◆ Passage to read
---------------

For most parents, the fear lurks that something you did to help your child -- supplements or prescriptions while pregnant, drugs during labor, or vaccines, for example -- will later turn out to have been harmful.
A British study shows that to have potentially been the case for children of mothers who were given erythromycin during preterm labor when the membranes were intact. Standard practice is to give it when membranes have been ruptured prematurely, to lessen the risk of infection to both mother and baby, and some doctors give antibiotics even when the membranes remain intact but the mother has gone into labor too early.
A study of more than 3,000 children whose mothers participaited in a widespread health study when they were born were tracked at age 7 to see what, if any, difficulties they may have experienced as a result of getting antibiotics. The study, called the ORACLE Children Study 2, was completed in 2001 and the findings were part of a follow-up conducted on the children at age 7.
Children whose mothers received erythromycin, were at 18 percent greater risk of functional impairment compared to children of mothers who had not received erythromycin - 42·3% to 38.3%, respectively. No increased risk was found for children whose mothers had received another popular antibiotic.
Also, either of the studied antibitoics during labor tripled the risk of the child devleping cerbral palsy -- although that went up from 1 percent o 3 pecent so the risk is still very small.
The study showed no increased risk for children whose mothers had received erythromycin because their membrances had ruptured prematurely, which puts them at higher risk for infection.
Bottom line: If there’s no signs of infection or a risk therof because the membranes have ruputured, avoiding antibiotics might be a good diea.

---------------

◆ Exercise brief
In the article on antibiotics given during preterm labor, what is the name of the study?

◆ Source data
---------------

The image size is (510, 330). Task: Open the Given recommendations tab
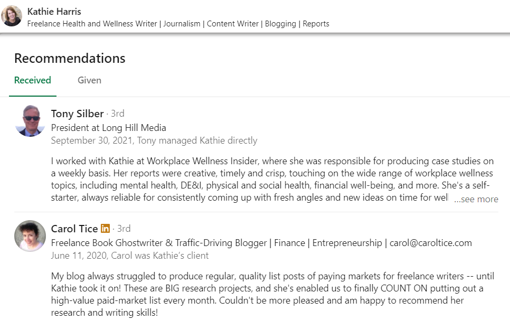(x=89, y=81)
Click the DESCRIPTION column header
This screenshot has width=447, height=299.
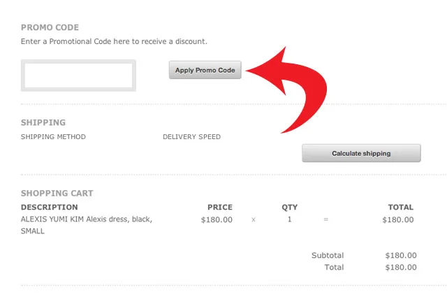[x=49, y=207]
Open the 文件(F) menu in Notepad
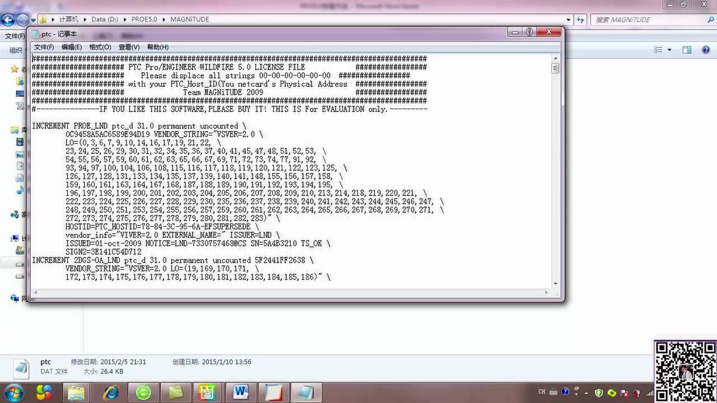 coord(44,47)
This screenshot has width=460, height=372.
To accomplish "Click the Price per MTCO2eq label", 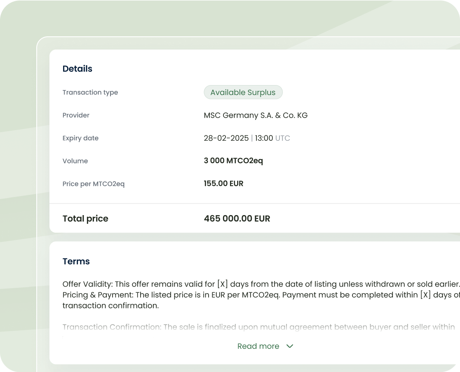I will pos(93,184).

---------------

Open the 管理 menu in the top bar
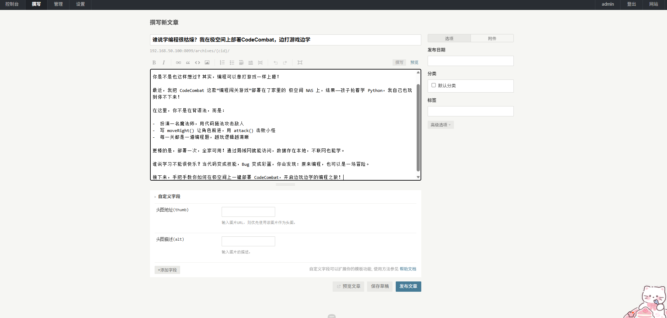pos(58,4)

---------------

◆ Exercise output
The ORACLE Children Study 2.